Hasan Abidi (Urdu: حسن عابدی) (7 July 1929 – 6 September 2005) was a Pakistani journalist, writer, political activist and an Urdu language poet.[1]
Early life and career
He was born on 7 July 1929 in Zafarabad, Jaunpur district, Uttar Pradesh, and educated in Azamgarh and Allahabad (British India) and after the partition of India in 1947, he moved to Pakistan and settled in Karachi in 1948 and associated himself with journalism and writing.[1] He became president of the Karachi Press Club and held office in both the Karachi Union of Journalist and the Pakistan Federal Union of Journalists. Hasan Abidi was an active trade unionist as well. He was also an active member of the Irtiqa forum.[1]
Abidi started his journalistic career working for the Urdu language daily newspaper Afaq in 1955. He joined Lail-o-Nahar magazine in 1957 which was then edited
by Faiz Ahmad Faiz and Sibte Hassan.

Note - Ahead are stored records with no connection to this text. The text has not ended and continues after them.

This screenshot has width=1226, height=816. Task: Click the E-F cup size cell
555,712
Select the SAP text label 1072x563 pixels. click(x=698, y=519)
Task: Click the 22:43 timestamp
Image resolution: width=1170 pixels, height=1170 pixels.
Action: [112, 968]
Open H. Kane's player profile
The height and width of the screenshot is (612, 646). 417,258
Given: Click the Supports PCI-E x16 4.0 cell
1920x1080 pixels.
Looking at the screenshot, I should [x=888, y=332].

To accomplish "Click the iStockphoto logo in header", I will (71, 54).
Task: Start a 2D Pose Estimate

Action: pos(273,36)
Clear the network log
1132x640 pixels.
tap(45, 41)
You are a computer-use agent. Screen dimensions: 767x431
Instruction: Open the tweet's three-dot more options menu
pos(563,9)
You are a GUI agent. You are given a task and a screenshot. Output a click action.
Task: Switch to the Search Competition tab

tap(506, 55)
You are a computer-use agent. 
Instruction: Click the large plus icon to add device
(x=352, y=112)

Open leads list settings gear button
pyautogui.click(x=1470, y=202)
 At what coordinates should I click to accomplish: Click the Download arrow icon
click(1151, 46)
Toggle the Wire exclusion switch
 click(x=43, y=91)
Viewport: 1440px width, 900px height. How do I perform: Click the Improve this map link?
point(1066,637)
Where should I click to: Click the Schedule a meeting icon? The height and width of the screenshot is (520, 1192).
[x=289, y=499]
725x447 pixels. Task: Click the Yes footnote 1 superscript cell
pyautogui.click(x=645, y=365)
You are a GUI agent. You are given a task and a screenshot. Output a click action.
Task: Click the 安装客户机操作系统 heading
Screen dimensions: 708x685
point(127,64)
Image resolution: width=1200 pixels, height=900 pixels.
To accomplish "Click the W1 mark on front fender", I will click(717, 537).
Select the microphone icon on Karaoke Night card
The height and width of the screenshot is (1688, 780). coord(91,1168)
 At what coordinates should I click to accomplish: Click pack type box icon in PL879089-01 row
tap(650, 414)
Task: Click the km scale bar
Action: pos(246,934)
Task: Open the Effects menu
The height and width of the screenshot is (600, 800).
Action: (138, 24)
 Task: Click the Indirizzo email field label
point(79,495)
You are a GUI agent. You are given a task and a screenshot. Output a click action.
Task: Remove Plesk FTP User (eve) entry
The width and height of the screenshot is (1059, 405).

Both belonged to the Progressive Writers Association and influenced Abidi.[1][2]
Later, Abidi moved to Karachi to work for the Akhbar-e-Khwateen magazine and soon became its editor before moving on to work for Dawn newspaper.[1]
Work
His collections of poetry are Navisht-i-Nai (1995), Jareeda (1998) and Farar Hona Huroof ka (2004).[citation needed] He had also translated fellow journalist Eqbal Ahmed's essays into Urdu and written stories and poems for children. Hasan Abidi wrote both ghazals and nazms. He was more in control of his craft in the traditional confines of the ghazal but chose another style and content for his nazms. Most of his nazms are a narrative of the socio-political aspects of the society. He persistently elegizes the changing value system that he finds alien and disconcerting. His collection of poems, Farar Hona Huroof Ka, was published in 2004, by Scheherzade, Karachi.[1][3]
Death and legacy
Hasan Abidi died of a heart attack on 6 September 2005 in Karachi at age 76. [citation needed] He had handed in his latest column the previous evening at his workplace.[1] He once suffered heart trouble in the 1970s, but had recovered well and continued his professional career with vigor until the last week of his life.[citation needed] Among the survivors were his wife and three children – a son and two daughters.[1]
On 18 September 2005, a couple weeks after Hasan Abidi's death, Karachi Press Club and the Progressive Writers Association organized an event in Karachi to pay tributes to Hasan Abidi.[4]